Ch-Ch-Ch-Ch-Changes

Most of us have heard the old light bulb joke . . . .

Question: “How many faculty does it take to change a light bulb?”

Answer: “Change?!?!”

Even if that quip sparks something between a snicker and a harrumph (depending on your point of view and sense of humor), the snark underlying it should really be applied to all of higher education. Most higher education institutions’ response to stagnant or slipping retention numbers makes for a telling example of this phenomenon. After decades of shifting student demographics, the dominant narrative about student persistence continues to emphasize the degree to which the students who leave are in some way not smart enough, not mature enough, or not adaptable enough to acclimate to the rarified air of the college campus. In short, the prevailing opinion is that students need to change to fit in, regardless of the cultural distance between their lives prior to college and the embedded environment at their college. So although the demographic makeup of college students has been changing for a long time, most institutions have done little more than add small spaces or programs at the margins while leaving the historically homogenous dominant culture of the campus intact.

Until the early part of the last decade, Augustana could probably have gotten away with that approach. For example, looking over the proportions of students who were not white throughout the 1990s, the percentages hovered between five and eight percent. But in the early 2000s that proportion began to climb substantially. By the fall of 2014, the proportion of non-white students had reached 20% of the total student population.

The scope of this change really jumps out if we look at two numbers across a roughly 25-year span. In the fall of 1990, there was a total of 134 non-white students at Augustana (scattered throughout an overall student population of 2,253). By comparison, in the fall of 2014 there were 146 non-white students in the freshman class alone and a total of 489 non-white students among an overall student population of 2,473.
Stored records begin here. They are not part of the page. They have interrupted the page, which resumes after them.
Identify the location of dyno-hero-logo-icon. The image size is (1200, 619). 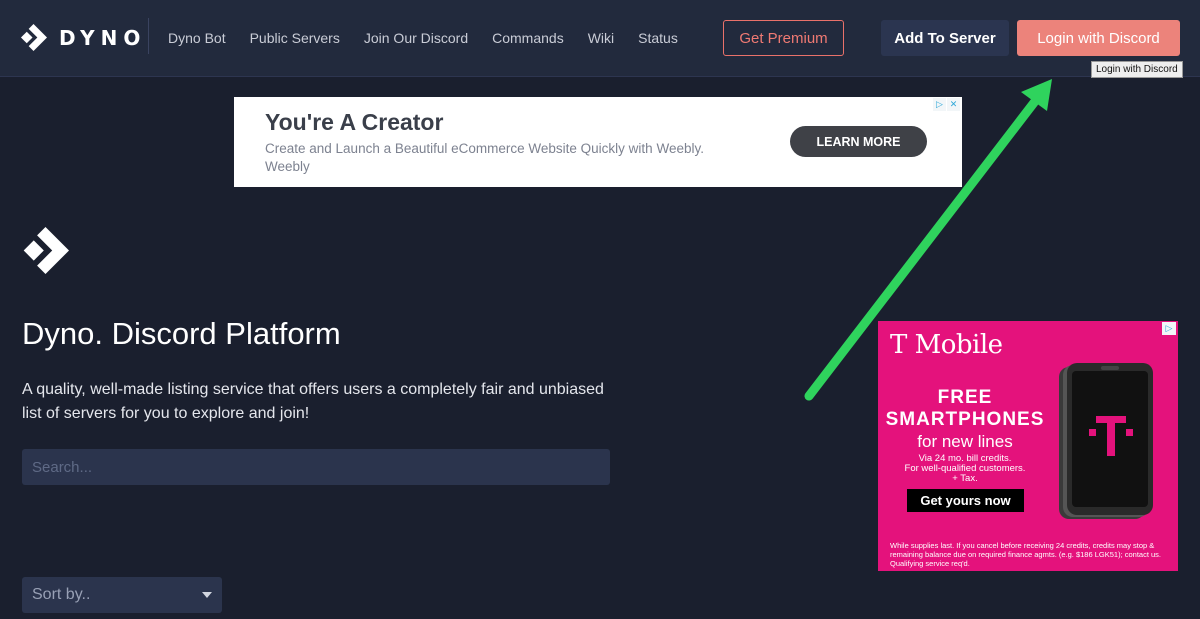
(46, 250).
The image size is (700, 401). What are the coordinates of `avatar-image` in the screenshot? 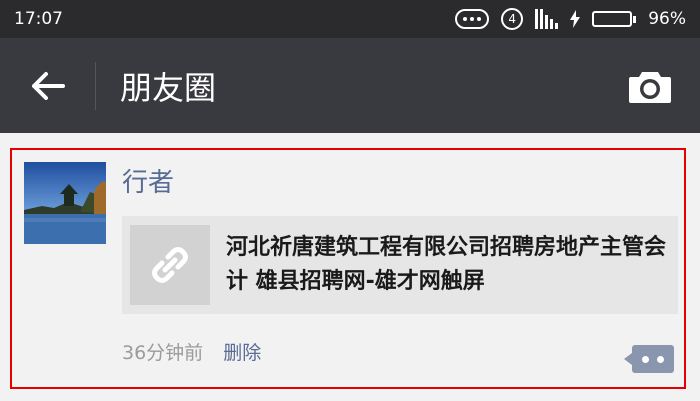 It's located at (65, 203).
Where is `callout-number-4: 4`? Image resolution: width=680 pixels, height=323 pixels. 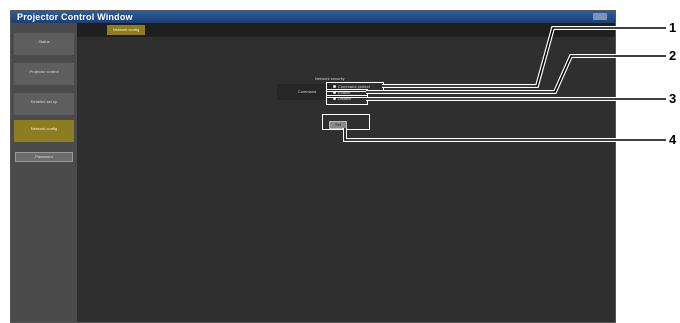 callout-number-4: 4 is located at coordinates (673, 140).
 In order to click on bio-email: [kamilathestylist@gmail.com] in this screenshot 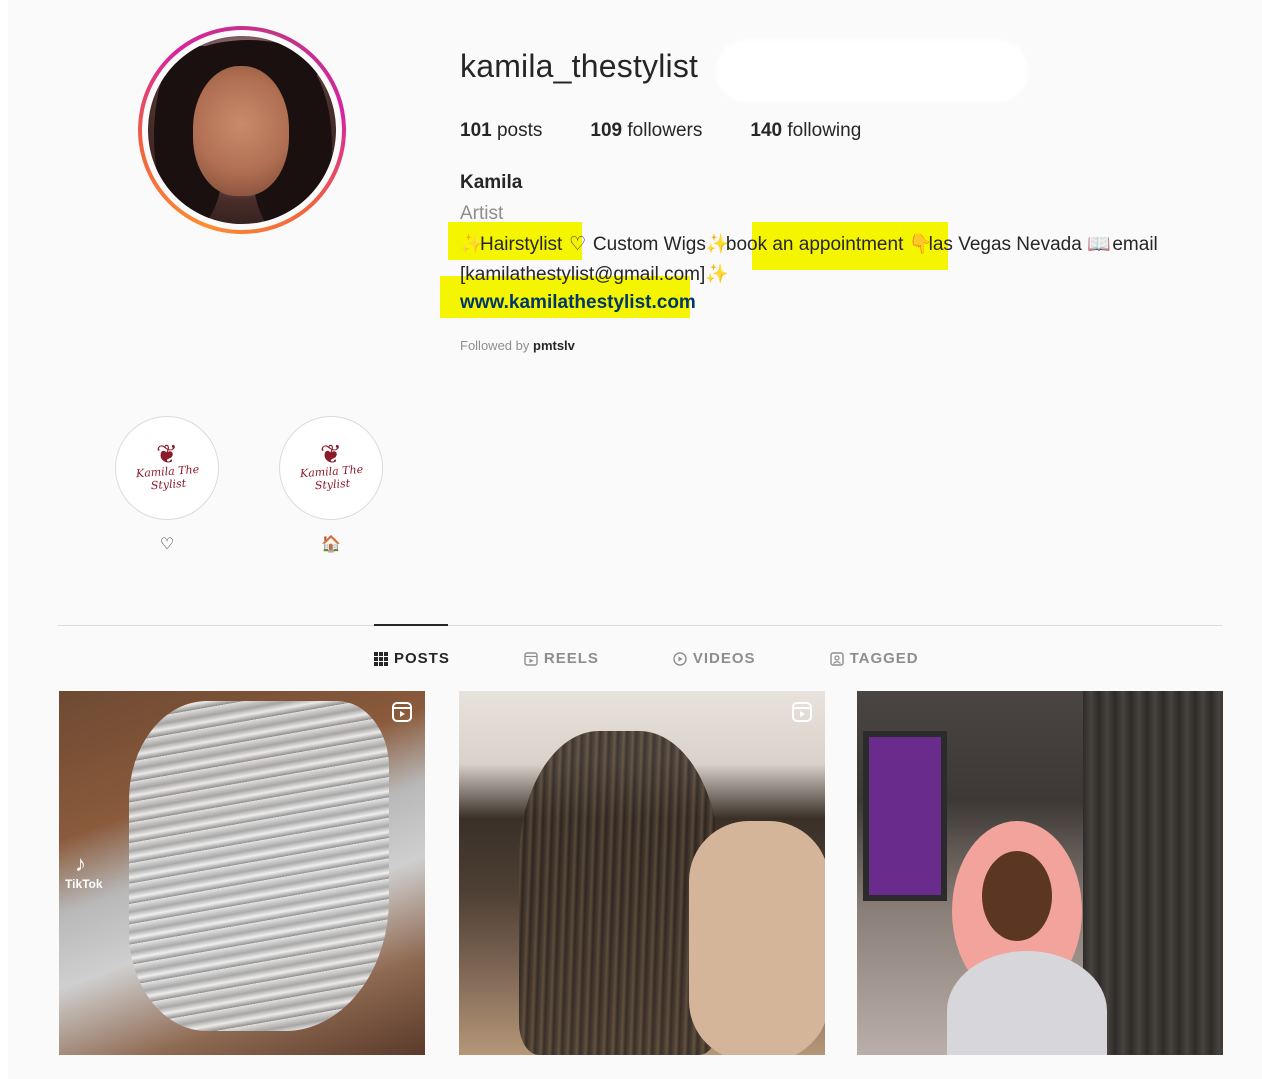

Although this change is substantial, it is only one of several ways in which Augustana’s student demographics has shifted dramatically. In the last ten years, the number of students who qualify for a Pell Grant has almost doubled (from 355 to 606) and the proportion of freshmen with unmet financial need has jumped almost twenty percentage points (from 39.6% to 56.6%). At the same time, the proportion of Lutheran students has dropped by more than half since 1990 (from 31.7% to 12.8%) while the proportion of students with no religious affiliation has almost doubled (from 9.2% to 17.2%). Add to these changes a growing LGBT population (a number we didn’t even track until a few years ago), and the multi-dimensional scope of change in our student demographic makes previously narrow definitions of diversity – especially those that limit their focus to the color of one’s skin – surprisingly insufficient. Furthermore, the implications of this explosion of difference suggest that merely revising our assumptions, or even adding more layers of assumptions, about the backstory of our students will almost certainly leave us short. Things are changing in too many ways simultaneously for us to merely come up with a new “normal.” Even if we were to come up with a new background template for the typical Augustana student, we would almost certainly be wrong more often than we are right.

Instead, the extended scope of this change and the increased prominence of this tapestry requires that we revisit an old but useful adage. We must genuinely know our students. That doesn’t mean just knowing their names, their high school, and their academic ability. We must know their backstory; the multi-layered context through which they will make meaning of this educational experience. It is the nuance of each individual context that will define the lens through which each student sees us and the way that they hear what we say. Knowing this context and knowing how this context might shape our students’ first impressions will make a world of difference in helping all of us – student, educator, and institution – adapt together to ensure that every student succeeds.